Studies show that TAI is clinically effective in patients with FI (Mekhael et al, 2021). While most individuals will be independent using a device, some will require support from either family, carers or district nurses. Healthcare professionals should be competent assessing patients for the suitability of TAI and proficient in its use, and be aware that there are contraindications, such as active inflammatory bowel disease, acute diverticulitis, colorectal cancer, within 12 months after a radical prostatectomy or three months of rectal/colorectal (Emmanuel et al, 2013; Henderson et al, 2018; Yates, 2019b), and that some patient may report complications in the beginning. Thus, it is important to educate and support individuals in the early stages of introducing the device, otherwise there can be a high percentage of discontinuation (Juul and Christensen, 2017).  

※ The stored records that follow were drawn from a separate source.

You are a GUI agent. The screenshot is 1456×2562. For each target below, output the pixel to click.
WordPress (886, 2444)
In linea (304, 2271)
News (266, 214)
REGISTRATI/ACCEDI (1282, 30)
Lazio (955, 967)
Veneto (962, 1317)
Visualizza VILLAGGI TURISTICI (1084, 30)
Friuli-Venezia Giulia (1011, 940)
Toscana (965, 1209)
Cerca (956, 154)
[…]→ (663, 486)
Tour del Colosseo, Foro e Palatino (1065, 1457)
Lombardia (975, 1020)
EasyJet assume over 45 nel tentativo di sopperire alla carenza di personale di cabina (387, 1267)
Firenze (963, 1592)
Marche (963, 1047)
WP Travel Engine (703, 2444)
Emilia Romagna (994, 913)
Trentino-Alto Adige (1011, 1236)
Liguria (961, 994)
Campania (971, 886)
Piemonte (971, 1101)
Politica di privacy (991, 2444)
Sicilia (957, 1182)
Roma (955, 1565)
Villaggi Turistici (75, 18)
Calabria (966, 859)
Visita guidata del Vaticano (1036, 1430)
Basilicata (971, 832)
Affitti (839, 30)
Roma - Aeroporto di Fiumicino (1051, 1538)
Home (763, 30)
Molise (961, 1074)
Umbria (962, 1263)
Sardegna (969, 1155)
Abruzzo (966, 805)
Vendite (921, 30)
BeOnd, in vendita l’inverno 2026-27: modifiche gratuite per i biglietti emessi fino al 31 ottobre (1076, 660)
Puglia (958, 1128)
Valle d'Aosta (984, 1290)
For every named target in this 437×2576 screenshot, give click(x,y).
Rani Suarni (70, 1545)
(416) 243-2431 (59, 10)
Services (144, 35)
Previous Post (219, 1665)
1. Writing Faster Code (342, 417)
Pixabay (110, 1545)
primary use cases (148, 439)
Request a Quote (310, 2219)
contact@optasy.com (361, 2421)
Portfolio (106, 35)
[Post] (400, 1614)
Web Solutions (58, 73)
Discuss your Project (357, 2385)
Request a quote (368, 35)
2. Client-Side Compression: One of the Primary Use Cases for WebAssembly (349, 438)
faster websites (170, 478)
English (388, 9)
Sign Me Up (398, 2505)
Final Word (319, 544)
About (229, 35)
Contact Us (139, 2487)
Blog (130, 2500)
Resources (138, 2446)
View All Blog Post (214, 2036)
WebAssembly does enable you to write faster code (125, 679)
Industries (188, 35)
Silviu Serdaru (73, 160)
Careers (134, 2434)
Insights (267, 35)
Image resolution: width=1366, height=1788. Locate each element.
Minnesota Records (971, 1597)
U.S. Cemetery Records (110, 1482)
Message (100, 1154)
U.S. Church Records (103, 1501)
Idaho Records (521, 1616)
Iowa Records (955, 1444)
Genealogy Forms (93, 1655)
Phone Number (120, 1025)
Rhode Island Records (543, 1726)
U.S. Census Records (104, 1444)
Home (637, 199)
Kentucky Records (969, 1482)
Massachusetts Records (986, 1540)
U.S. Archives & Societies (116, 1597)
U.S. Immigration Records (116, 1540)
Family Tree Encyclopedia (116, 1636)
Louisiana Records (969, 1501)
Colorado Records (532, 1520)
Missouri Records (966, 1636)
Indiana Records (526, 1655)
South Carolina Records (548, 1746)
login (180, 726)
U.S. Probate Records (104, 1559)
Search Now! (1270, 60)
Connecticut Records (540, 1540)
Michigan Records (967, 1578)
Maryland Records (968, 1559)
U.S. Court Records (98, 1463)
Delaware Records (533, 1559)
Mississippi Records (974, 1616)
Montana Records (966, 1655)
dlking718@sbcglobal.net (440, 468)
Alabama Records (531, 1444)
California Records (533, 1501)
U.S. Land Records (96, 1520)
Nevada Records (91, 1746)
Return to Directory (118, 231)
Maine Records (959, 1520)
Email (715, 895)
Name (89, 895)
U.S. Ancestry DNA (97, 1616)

Regular follow-ups and ongoing support are also needed to address any evolving issues that may arise during the use of TAI.  
 

Anal devices  


Anal devices or anal inserts are designed to be inserted into the anus and prevent FI by forming a plug. There are now a number of different types available on prescription. Studies show that use of the correct insert for the individual can decrease the severity of FI, and some can maintain continence (Leo et al, 2019). However, some individuals find they cannot tolerate the device or discontinue use because they find it uncomfortable and sore. There are few adverse effects associated with these devices (Assmann, 2022). 

Figure 8.
Example of a low volume cone device. 

Figure 9.
Example of a high volume device. 

CONCLUSION  


Faecal incontinence is an extremely distressing condition. However, a number of treatments exist for its management. Healthcare professionals should be skilled in the assessment and management of FI and have the necessary skills to improve QoL for individuals or appropriately refer to a specialist. The greatest issue for healthcare professionals is that there is no recognised consensus of treatment options and studies are often controversial or contradictory, which is no help to clinical staff in the field. Far more in the way of clinical research and trials needs to be undertaken in this field to improve outcomes for individuals with FI, and to provide robust guidance to healthcare professionals who care for them. 

Key point  

  • ● There are many underlying causes for faecal incontinence (FI) and for some individuals these are multifactorial 
  • ● Assessment of FI should be done with sensitivity, as individuals feel ashamed to talk about the issue, and many delay seeking help or never even discuss the problem with a healthcare professional 
  • ● Conservative therapies should be first-line treatment for individuals with FI and can be divided into a number of treatments 
  • ● The stigma of FI needs to be replaced with well-researched treatment options delivered with compassion, empathy and respect 
  • ● More in the way of clinical research and trials needs to be undertaken in this field to improve outcomes for individuals with FI.